INFORMATION GIVEN section start

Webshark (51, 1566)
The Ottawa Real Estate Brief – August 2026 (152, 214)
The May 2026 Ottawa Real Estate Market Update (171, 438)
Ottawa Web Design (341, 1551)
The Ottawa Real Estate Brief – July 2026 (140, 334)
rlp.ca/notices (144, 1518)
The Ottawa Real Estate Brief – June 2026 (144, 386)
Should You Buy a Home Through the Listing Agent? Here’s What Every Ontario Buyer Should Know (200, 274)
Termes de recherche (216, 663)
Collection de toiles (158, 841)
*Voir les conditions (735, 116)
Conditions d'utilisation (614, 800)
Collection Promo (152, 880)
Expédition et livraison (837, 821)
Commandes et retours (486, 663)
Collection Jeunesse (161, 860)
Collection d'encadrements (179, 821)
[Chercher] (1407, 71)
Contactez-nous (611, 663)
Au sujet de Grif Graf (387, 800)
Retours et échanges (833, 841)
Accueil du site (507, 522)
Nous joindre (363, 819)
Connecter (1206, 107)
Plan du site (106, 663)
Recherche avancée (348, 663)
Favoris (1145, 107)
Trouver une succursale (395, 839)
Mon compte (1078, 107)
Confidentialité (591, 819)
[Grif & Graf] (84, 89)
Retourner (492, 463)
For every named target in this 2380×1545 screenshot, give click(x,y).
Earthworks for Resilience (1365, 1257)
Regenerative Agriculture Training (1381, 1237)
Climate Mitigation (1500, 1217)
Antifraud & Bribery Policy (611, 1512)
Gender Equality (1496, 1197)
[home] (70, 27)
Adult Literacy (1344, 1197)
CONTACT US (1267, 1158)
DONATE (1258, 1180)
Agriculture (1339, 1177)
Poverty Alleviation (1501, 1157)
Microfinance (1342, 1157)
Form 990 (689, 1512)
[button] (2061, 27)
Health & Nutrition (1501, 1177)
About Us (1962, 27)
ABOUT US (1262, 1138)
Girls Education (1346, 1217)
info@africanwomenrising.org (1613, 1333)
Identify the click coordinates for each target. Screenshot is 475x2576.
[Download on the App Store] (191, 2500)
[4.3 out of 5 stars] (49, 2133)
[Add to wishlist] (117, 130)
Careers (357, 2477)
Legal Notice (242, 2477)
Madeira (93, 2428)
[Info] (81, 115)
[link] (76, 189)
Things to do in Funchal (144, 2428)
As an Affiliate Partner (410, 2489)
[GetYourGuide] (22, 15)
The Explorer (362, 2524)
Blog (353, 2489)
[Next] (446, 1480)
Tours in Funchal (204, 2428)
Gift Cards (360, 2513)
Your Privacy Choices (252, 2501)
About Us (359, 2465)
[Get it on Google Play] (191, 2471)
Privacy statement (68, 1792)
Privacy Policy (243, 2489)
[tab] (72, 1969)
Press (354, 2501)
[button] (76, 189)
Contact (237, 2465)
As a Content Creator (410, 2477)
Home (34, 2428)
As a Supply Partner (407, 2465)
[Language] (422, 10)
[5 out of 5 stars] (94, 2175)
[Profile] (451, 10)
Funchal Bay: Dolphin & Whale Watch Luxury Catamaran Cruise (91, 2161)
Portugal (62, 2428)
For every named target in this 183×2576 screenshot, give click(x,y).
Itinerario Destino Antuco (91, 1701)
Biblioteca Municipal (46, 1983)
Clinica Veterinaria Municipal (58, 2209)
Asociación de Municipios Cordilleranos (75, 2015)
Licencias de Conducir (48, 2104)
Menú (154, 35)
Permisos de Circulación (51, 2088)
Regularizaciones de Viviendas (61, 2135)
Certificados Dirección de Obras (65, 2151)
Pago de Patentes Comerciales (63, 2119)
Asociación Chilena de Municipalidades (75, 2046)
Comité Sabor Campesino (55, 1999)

INFORMATION GIVEN section end

For the string "named", show each line of the entries above where it occurs.

For every named target in this 2380×1545 screenshot, give click(x,y).
For every named target in this 183×2576 screenshot, give click(x,y).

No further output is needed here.